By Mark Gruenberg
PAI Staff Writer
3/12/2007
WASHINGTON (PAI)–Armed with universal denunciation of the failing, creaky, expensive present employer-based insurance-company-run health care system, the AFL-CIO Executive Council unanimously voted March 6 to campaign for a massive change: Expanding Medicare to the entire country.
Union leaders ranging from AFSCME President Gerald McEntee to Steel Workers President Leo Gerard to leaders of building trades unions–even those with multi-employer health care plans jointly run by unions and management–blasted the present setup. “We’re getting killed by this stuff,” one said.
The vote puts the federation on record with a specific universal health care plan that would involve payments from individuals, government and business, with government running it to cut administrative costs and bargain prices, just as it now runs Medicare.
It also marks a notable break from the past, as unions helped construct the present system, but watched it become increasingly and overly expensive for workers and companies–even while 47 million people are uninsured and millions more are underinsured. Companies have dropped health care for workers and retirees, and health care is the #1 battle in bargaining.
And the AFL-CIO’s statement marks a new factor in the national debate about health care, as the nation’s leading labor federation has now weighed in with a specific proposal, insisting that health care cover all, and rejecting the present system.
“The time for talking about this crisis is past,” the federation said. “All families deserve the security of a universal health care system that guarantees access based on need rather than income. Health care is a fundamental human right and an important measure of social justice.”
The statement laid down principles of universal coverage, that “government, as the voice of all of us, must play the central role in regulating, financing and providing health care,” that coverage “should be accessible through the largest possible groups to ensure coverage” for all, and that everyone–including employers–must share responsibility for health care financing.
It then said that “one concrete plan that meets the test of comprehensive, universal health coverage would build on our nation’s successful universal health coverage plan for seniors: Medicare.”
“We tried to look for fundamental principles for cost-efficient, high-quality universal coverage, taking the load off employers, while we can create the largest pool” of clients “and have government play the lead role,” said Gerard, chair of the federation’s Legislation Committee.
“This is a roadmap to universal coverage, and I’m not interested in having Wal-Mart sell insurance so that people can go to a Kaiser Permanente clinic in the store,” he added.

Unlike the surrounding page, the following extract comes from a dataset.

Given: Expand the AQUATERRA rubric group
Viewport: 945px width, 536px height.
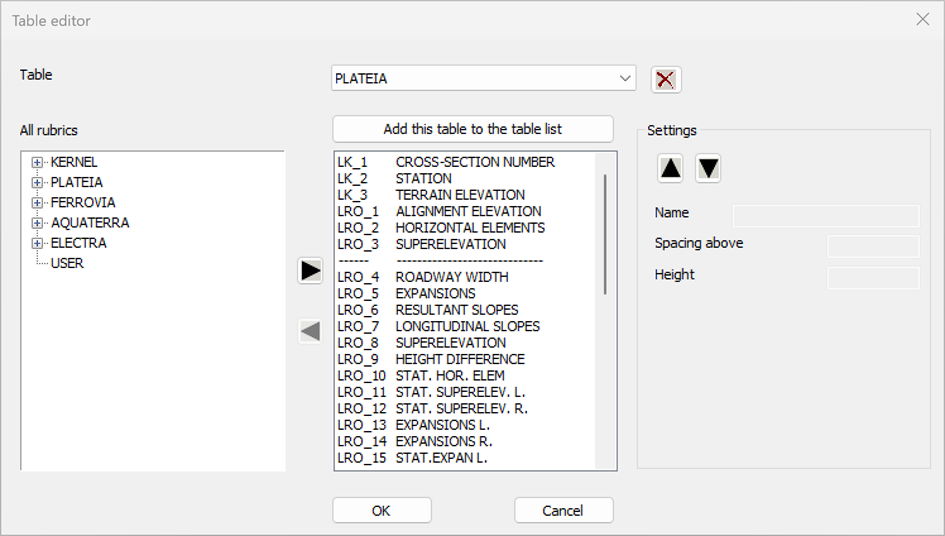Looking at the screenshot, I should tap(37, 223).
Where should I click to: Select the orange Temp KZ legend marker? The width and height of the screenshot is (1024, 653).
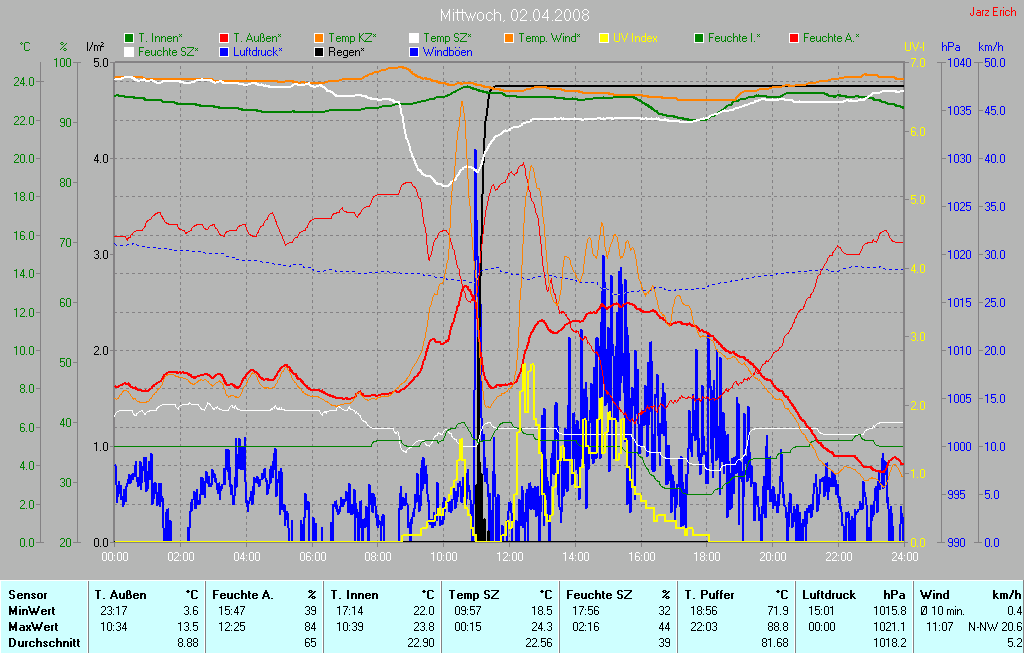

After lauding Medicare, which has the federal government provide universal coverage, paid for through payroll taxes, and with seniors having a choice of doctors, the AFL-CIO adds expanding it to all “would require updating and expanding Medicare benefits to fit the working population and children, as well as negotiating prices with physicians and providers that families and the country can afford.”
In passing, the federation rejected anti-worker GOP President George W. Bush’s scheme to tax workers who get what Bush calls “gold-plated” health insurance. “Until comprehensive national reform is enacted, we will continue to defend health benefits workers have fought and sacrificed to establish over the last 50 years,” the federation said. Bush would tax those plans, pushing many companies to dump them.
While the leaders did not endorse any specific bill to change the nation’s health care system, AFL-CIO health care policy specialist Gerald Shea said several fit its proposal. They include the single-payer government-run health care system bill (HR 676) by Rep. John Conyers (D-Mich.) and Medicare-for-all bills crafted by Senate Labor Committee Chairman Edward M. Kennedy (D-Mass.), House Commerce Committee Chairman John Dingell (D-Mich.) and House Health Subcommittee Chairman Pete Stark (D-Calif.).
“Conyers would put single-payer in place, while the others would build on Medicare,” Shea said. Those other bills would extend Medicare to the whole country, but still leave a role for private insurers, said Walter and Kay Tillow, who handle communications for the Louisville-based Nurses Professional Organization/All-Unions Committee for Single-Payer Health Care.
That group has convinced at least four unions, including USW, the International Longshore and Warehouse Union and the Plumbers and Pipefitters, to back HR 676. Some 220 other union groups, with the latest being the Wisconsin AFL-CIO, back Conyers’ bill. The Tillows said their group welcomes the statement as “a big advance” over the present system, but criticized leaving a role for the private insurers.
Shea said the key to the federation’s getting support for extending Medicare to all is to recruit some employers. Employers in the aerospace, telecommunications, steel and paper industries have talked to their unions about backing the Medicare-for-all plan, but nothing has been put in writing.